1. Where habeas-corpus proceedings were brought by the father of a two-year-old child against the sister of his deceased wife, who was alleged to be illegally detaining the child, and the respondent defended on the grounds, (a) that the father was not financially able to care for the child and not a fit and suitable person for its custody, (b) that he had lost his parental control by reason of his abandonment of the child and his failure to provide the necessaries of life for it, and (c) that he had allowed the respondent to take the child to her home upon the death of its mother, with the understanding that he was relinquishing his right to its custody and control, the judgment of the trial judge, unexpected to, in awarding the child to the respondent was final and conclusive that the respondent was entitled to such custody and control and that the father had been deprived of his prima facie right to such custody and control provided by the Code, § 74-108. Rourke v. O'Neill, 150 Ga. 282 (103 S.E. 428); Bailey v. Warlick, 196 Ga. 642, 648 (27 S.E.2d 322).

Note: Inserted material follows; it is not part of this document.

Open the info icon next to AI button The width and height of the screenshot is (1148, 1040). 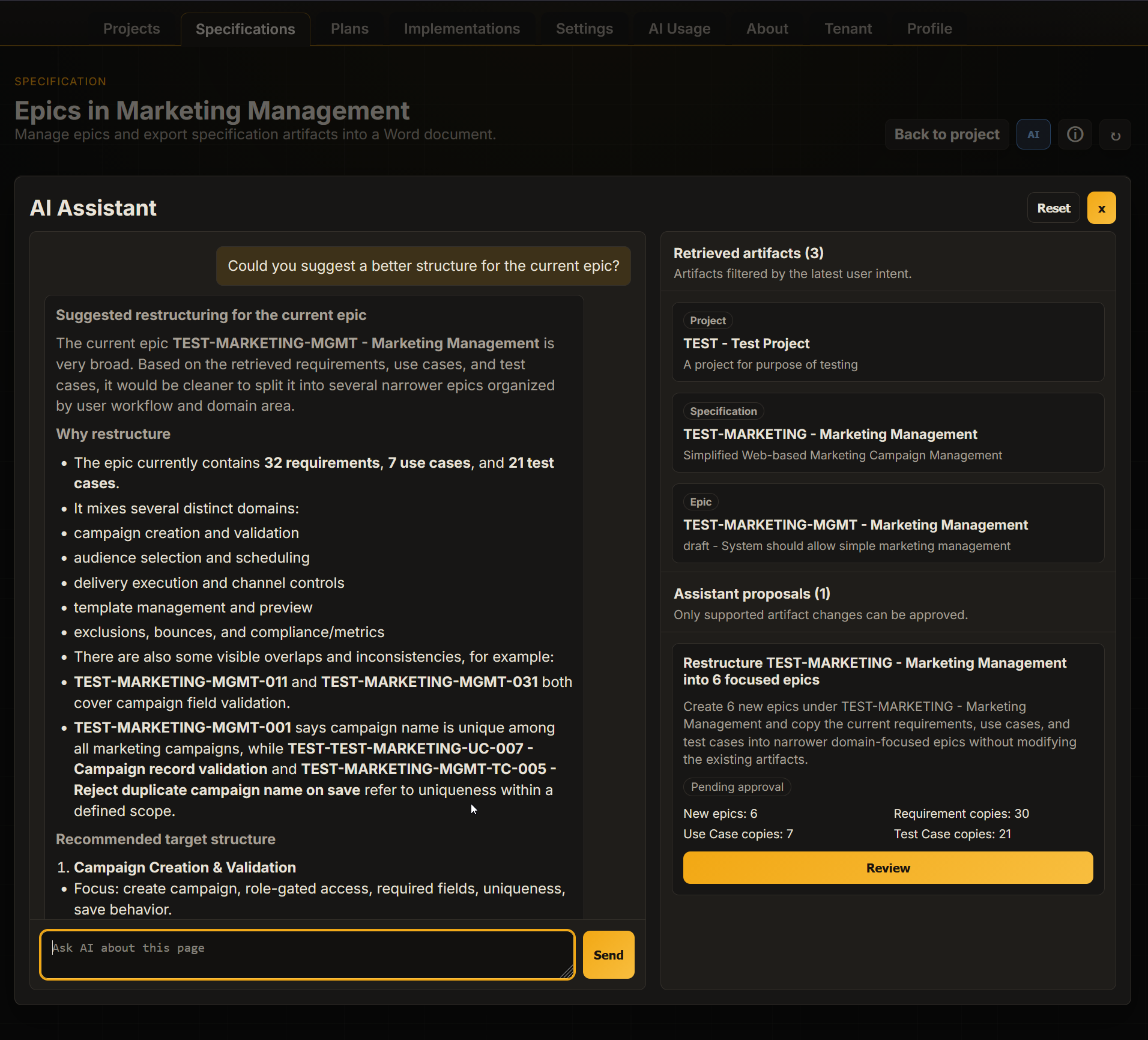point(1075,135)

2. Where, subsequently to the date of the judgment awarding the child to the respondent, a change of condition arises as to the suitability of the respondent to have the custody and control of the child, the father would not be barred by reason of the former judgment from prosecuting a second habeas corpus proceeding to obtain a new award of the child and to seek its custody, but in such a case he would not be prima facie entitled to its custody under the provisions of the Code, § 74-108, since by the former judgment it had been adjudicated that *Page 244 he had lost his parental control. Hence, the only consideration in making the new award would be the welfare and happiness of the child, the determination of which rests in the sound discretion of the trial judge, and in the exercise of which the award might be made to a third person. Code, § 50-121; Miller v. Wallace, 76 Ga. 479 (2) (2 Am. St. R. 48); Lamar v. Harris, 117 Ga. 993 (44 S.E. 866); Sloan v. Jones, 130 Ga. 836 (62 S.E. 21); Harwell v. Gay, 186 Ga. 80, 85 (4) (196 S.E. 758); Fowler v. Fowler, 190 Ga. 453 (9 S.E.2d 760); Durden v. Johnson, 194 Ga. 689 (3) (22 S.E.2d 514).

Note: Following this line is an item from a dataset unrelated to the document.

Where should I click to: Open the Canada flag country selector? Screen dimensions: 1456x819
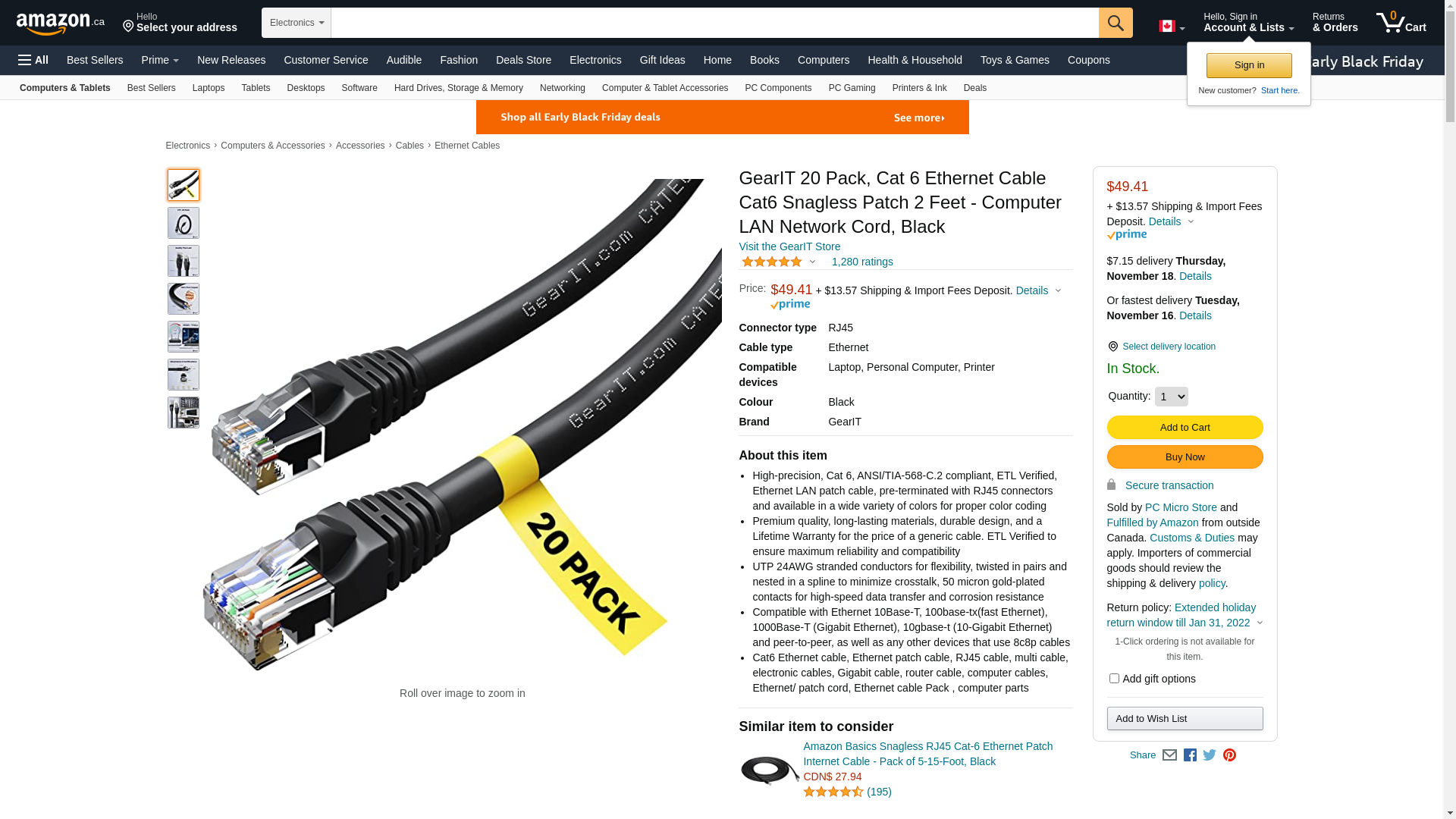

3. Where the father brought a second habeas corpus proceeding, alleging a favorable change in his condition and present unsuitability of the respondent for the custody of the child, and the respondent admitted that because of her physical and mental condition she had become unable to properly care for the child, and prayed that it be awarded to her parents, with whom the child was then living — irrespective of whether or not the evidence was sufficient to authorize a finding that the father was a fit and suitable person to have the custody of the child, it was shown that the child was being well cared for in the home of the respondent's parents and in surroundings thoroughly conducive to its welfare, happiness, and future education. Accordingly, the award of the child to the respondent's mother until the further order of the court was not an abuse of discretion, and the judgment of the trial judge will not be disturbed.
Judgment affirmed. All the Justices concur, except Wyatt, J., disqualified.
No. 15333. JANUARY 11, 1946.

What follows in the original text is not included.